Но это грехопадение познания есть лишь следствие гораздо более глубокого прегрешения против истины и реальности богочеловечества. И тут мы подходим к самой глубокой и самой трудной проблеме бердяевской философии, к проблеме мистического опыта и христианского гнозиса.
Мистика и духовный путь
Стиль мысли Бердяева поистине гераклитовский: мысль пребывает в непрестанном движении. Мысли мчатся по страницам всех его книг, точно огонь, гонимый ветром. Этот стиль мышления отчасти обусловлен темпераментом Бердяева. Он, как и его дворянские предки — помещики и военные, по-барски гневлив. Его страсть — полемика. Даже раздел о мистике, суть которой, как-никак, покой и молчание, открывается атакой на катафатическую теологию, то есть на абстрактный теизм с присущим ему рационализмом. Главным пороком этой теологии, в особенности католической, но свойственным отчасти и русскому православию, Бердяев считает совершенно недопустимую объективацию, которая изгоняет Бога из бытия, имманентного нашему «я», в трансцендентную область и превращает Царство Божие в небесную монархию, где Бог правит самодержавно и самодовольно. Такому «социоморфизму» в представлении о Боге соответствует жестокая концепция сотворения мира: деяние чисто произвольное, совершенное без глубокого основания, оно безжалостно обрекает на гибель большинство тварей. Такую концепцию сотворения мира Бердяев решительно отвергает, поскольку в ней нет ничего похожего на мистическое жизнеощущение. Он с едкой иронией пишет о глубоко почитаемом Русской православной церковью Василии Великом; по мнению Бердяева, в «Шесто- дневе» этого богослова и отца церкви веет своеобразным позитивизмом, вообще это натуралистический трактат того времени, нечто вроде... Геккеля, приспособленного к научному кругозору Средних веков. «Шестодневу» он противопоставляет «Mysterium magnum» своего любимца Якоба Бёме, описательному естествознанию — космологический гнозис.

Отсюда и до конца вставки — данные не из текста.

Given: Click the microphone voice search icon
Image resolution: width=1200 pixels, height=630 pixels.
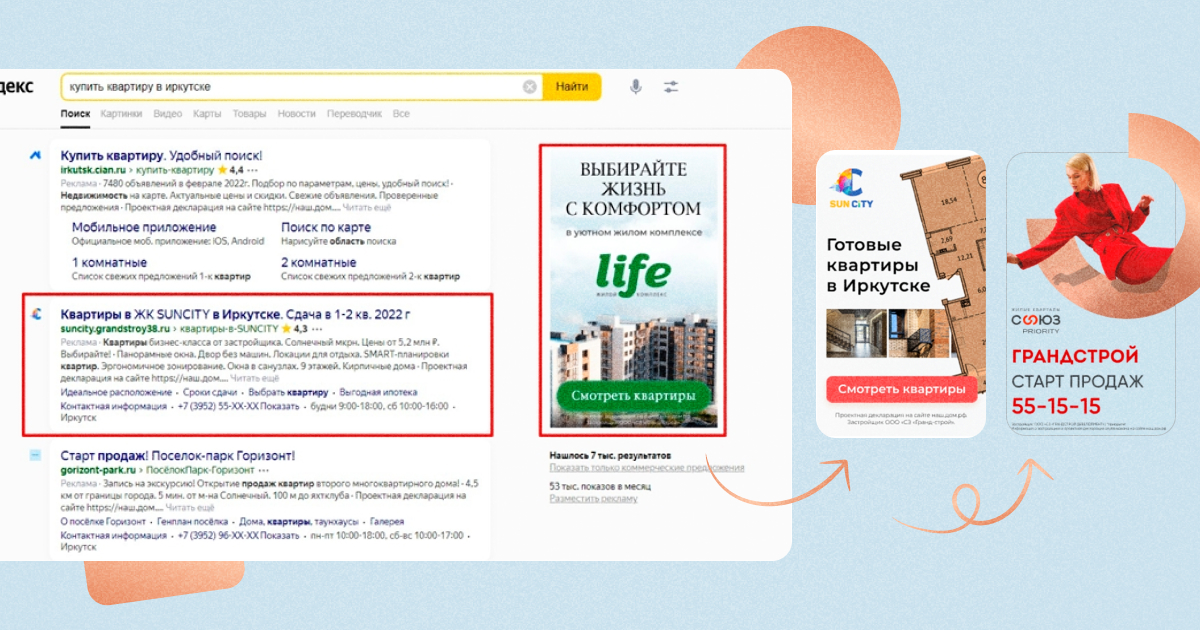Looking at the screenshot, I should click(635, 87).
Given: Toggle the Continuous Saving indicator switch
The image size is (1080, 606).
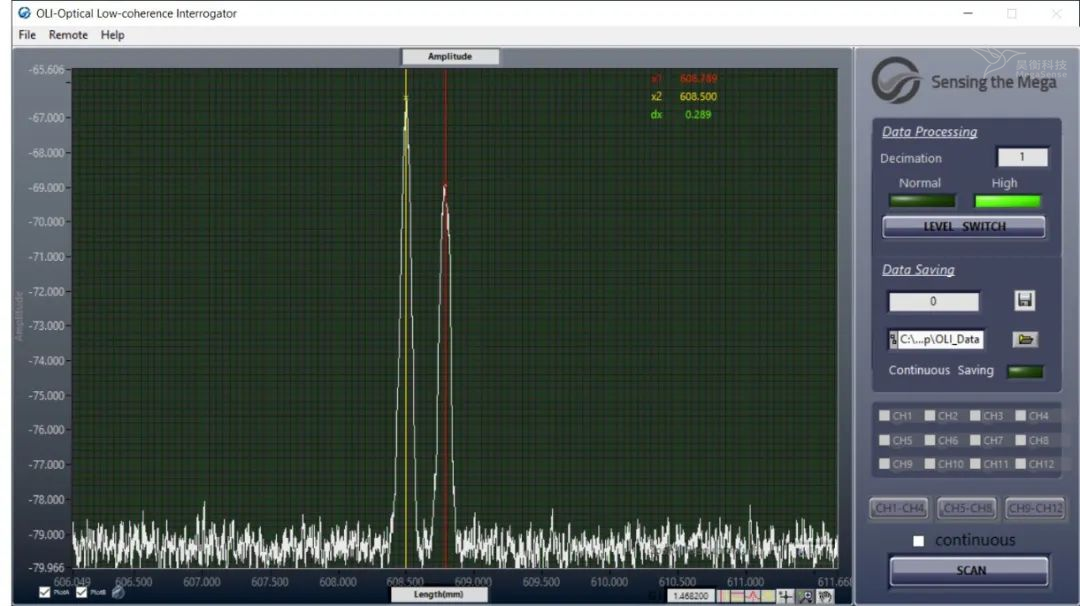Looking at the screenshot, I should point(1025,371).
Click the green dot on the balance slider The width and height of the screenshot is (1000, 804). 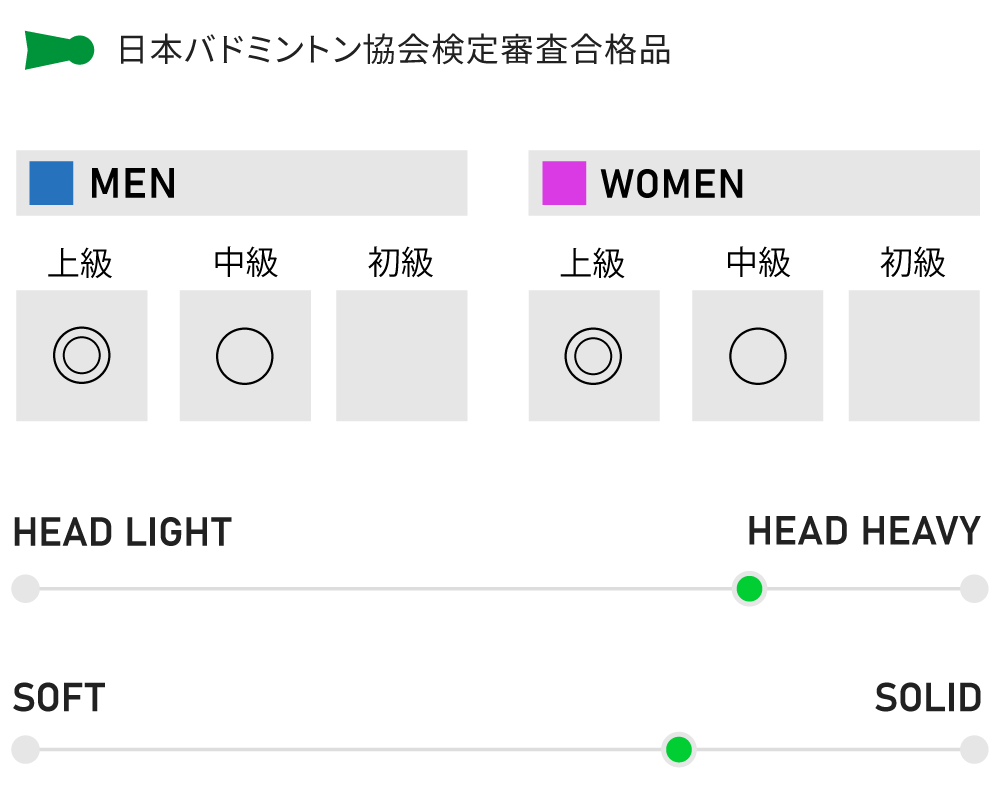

Согласно Бердяеву, единственное возможное средство для выражения и сообщения о гностическом познании глубин — это, как уже упоминалось, религиозный символ. Все подлинные философы были глубокими мистиками, считает он, и язык их был языком символов. Бердяев называет Платона и Плотина, Шеллинга и даже Эдуарда фон Гартмана, но, разумеется, первые места принадлежат здесь гностикам — Якобу Бёме, Мейстеру Экхарту и Симеону Новому Богослову.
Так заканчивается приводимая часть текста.